At the time Nichols was still smarting from the bad experience of the generally panned Star Trek V: The Final Frontier. She’d been given a scene where she got to demonstrate her singing and dancing skills, as Uhura performs a sexy routine in a desert to distract the guards of a prison camp. She even offered Roddenberry one of her songs, “Hauntingly,” which everyone loved. Music director Jerry Goldsmith opted not to use it, which Nichols understood, but she also was under the impression that whatever was to be sung, she’d be singing it when recording time came.

“Since the time we finished shooting, I’d appeared at probably a dozen fan conventions,” she recounted. “All the fans knew that I sang, so they would be thrilled to learn that Uhura would be singing in the new film. I was careful not to say anything about this, however, until I checked with [producer] Harve [Bennett] to confirm that he still planned to have me sing. Several times I asked, and each time he answered yes. The first person I saw at the studio when I arrived to start looping was Bill. ‘Hi, baby!’ he said, smiling. ‘You know, it's really too bad about the music because you would have done just as good a job.’

Watch Uhura in 'Star Trek V'

“It took only a few seconds before I realized that Bill had just let the cat out of the bag. When Harve came in, he was very upset, but only because he got caught with his pants down, so to speak. … ‘Gee, Nichelle, I should have called you,’ he said lamely. … I was crushed and felt that he had not been straight with me. Fighting back my tears, I said, ‘No! You have embarrassed me in front of the fans. I trusted you, and I will never forgive you, Harve. Never.’ ... The first time I saw the finished film, in which the singer from a rock group called Hiroshima sings my part, I thought I would die. To this day, many people still believe they are hearing my voice.”

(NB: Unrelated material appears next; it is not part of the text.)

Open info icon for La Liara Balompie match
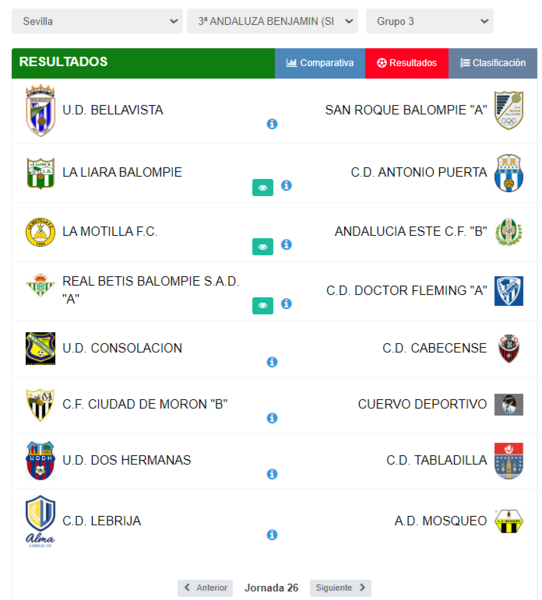Viewport: 542px width, 600px height. (x=286, y=185)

Nichols was proud that her final outing as Uhura came in a movie as powerful and effective as Star Trek VI. “Just as the original series addressed current-day issues in a ‘safe’ futuristic setting, Star Trek VI examined how we respond to and redefined ourselves in the face of change,” she wrote. “The plot has so many fantastic twists … the film provided a fitting and satisfying end to the voyages of the Starship Enterprise.”

She continued to act, sing and dance, and became a volunteer advocate with NASA, encouraging women to join the space program and succeeding with the first-ever American female astronaut Sally Ride, the first Black American female astronaut Mae Jemison and countless ground team scientists, advisors and operators. She was an inspiration for many Black actresses, too, notably Whoopi Goldberg, who starred in Star Trek: The Next Generation and remembered yelling to her mom: “There's a Black lady on television and she ain't no maid!“

Nichelle Nichols died on July 30, 2022, at 89 after a long struggle with dementia. Capt. Nyota Uhura retired after a distinguished Starfleet career in 2333.